[[ Data to examine, beginning ]]
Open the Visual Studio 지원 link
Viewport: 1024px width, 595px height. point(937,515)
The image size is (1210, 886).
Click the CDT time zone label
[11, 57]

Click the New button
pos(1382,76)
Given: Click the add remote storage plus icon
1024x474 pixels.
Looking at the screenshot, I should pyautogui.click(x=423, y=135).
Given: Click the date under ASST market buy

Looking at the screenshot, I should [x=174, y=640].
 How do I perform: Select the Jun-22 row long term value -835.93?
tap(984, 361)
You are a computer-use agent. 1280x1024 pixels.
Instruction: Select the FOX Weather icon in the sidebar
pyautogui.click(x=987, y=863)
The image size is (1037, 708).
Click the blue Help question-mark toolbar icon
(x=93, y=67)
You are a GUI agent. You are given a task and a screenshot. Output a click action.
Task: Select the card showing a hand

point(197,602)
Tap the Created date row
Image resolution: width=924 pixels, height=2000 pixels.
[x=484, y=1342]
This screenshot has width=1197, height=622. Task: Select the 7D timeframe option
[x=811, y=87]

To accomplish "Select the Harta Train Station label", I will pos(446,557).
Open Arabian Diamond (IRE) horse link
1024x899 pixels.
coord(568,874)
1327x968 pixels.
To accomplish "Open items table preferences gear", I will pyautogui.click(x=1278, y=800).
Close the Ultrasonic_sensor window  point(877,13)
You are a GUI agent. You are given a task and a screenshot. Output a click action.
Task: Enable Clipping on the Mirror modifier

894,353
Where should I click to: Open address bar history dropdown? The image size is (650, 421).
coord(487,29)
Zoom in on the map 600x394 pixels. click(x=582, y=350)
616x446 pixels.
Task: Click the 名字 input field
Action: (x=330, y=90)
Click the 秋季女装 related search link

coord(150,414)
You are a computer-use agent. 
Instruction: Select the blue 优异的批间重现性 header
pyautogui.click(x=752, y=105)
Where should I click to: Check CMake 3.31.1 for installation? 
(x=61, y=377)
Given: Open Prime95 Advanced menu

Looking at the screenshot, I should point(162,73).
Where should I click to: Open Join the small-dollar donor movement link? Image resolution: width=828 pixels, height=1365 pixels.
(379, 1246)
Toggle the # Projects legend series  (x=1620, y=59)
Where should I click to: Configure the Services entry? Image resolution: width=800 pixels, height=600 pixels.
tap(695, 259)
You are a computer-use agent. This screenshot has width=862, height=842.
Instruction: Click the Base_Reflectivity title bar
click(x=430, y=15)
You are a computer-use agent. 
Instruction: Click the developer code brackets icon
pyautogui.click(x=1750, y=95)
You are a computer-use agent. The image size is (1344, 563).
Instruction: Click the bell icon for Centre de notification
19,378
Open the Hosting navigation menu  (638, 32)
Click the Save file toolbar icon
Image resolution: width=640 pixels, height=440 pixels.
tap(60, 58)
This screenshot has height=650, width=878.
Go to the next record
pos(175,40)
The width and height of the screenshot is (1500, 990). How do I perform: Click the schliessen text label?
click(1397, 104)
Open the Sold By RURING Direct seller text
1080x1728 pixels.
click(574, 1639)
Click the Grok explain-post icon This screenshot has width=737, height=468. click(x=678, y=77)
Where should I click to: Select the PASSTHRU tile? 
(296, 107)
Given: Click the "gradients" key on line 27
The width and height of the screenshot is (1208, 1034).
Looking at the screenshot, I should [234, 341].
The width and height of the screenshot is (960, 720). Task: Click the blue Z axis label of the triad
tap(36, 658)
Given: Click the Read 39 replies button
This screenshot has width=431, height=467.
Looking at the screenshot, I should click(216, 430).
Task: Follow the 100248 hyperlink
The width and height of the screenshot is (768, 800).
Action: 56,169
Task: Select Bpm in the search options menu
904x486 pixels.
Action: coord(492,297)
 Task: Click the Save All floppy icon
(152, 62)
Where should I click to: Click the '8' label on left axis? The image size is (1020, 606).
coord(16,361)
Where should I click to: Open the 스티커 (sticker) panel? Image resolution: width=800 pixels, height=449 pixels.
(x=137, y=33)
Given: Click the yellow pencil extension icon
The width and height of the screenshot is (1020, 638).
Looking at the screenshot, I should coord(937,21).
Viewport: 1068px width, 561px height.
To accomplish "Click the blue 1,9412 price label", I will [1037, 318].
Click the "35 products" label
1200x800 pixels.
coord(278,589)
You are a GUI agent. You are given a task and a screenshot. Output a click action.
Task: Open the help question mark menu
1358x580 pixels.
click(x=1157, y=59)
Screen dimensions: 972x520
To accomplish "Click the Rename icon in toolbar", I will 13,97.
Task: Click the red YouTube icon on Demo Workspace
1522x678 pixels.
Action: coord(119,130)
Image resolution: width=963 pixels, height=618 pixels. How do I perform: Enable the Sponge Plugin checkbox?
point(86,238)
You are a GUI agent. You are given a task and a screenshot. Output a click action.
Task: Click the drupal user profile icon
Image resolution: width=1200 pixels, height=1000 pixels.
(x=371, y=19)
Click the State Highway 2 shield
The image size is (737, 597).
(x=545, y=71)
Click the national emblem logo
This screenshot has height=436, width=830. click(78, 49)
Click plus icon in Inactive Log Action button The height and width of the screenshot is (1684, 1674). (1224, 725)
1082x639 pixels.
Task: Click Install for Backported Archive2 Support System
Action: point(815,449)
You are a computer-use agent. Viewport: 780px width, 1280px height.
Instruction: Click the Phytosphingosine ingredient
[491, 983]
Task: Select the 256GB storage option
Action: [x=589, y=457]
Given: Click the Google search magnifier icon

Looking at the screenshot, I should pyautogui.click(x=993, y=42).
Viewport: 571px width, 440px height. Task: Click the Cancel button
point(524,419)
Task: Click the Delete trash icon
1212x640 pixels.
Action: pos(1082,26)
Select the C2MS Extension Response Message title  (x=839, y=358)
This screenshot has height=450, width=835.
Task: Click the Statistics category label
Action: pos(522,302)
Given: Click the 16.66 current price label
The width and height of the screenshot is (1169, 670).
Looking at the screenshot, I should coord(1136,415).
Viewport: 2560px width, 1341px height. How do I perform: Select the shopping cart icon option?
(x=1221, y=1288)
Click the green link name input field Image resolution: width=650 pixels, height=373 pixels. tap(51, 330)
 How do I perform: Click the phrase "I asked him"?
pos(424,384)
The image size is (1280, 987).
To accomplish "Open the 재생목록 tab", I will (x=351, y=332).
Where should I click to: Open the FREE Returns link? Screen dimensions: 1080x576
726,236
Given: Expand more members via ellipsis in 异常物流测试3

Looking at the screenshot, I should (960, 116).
[[ Data to examine, end ]]
Prompt: State the number of lines in the listing above that include "computer", and add nothing else.

Answer space: 6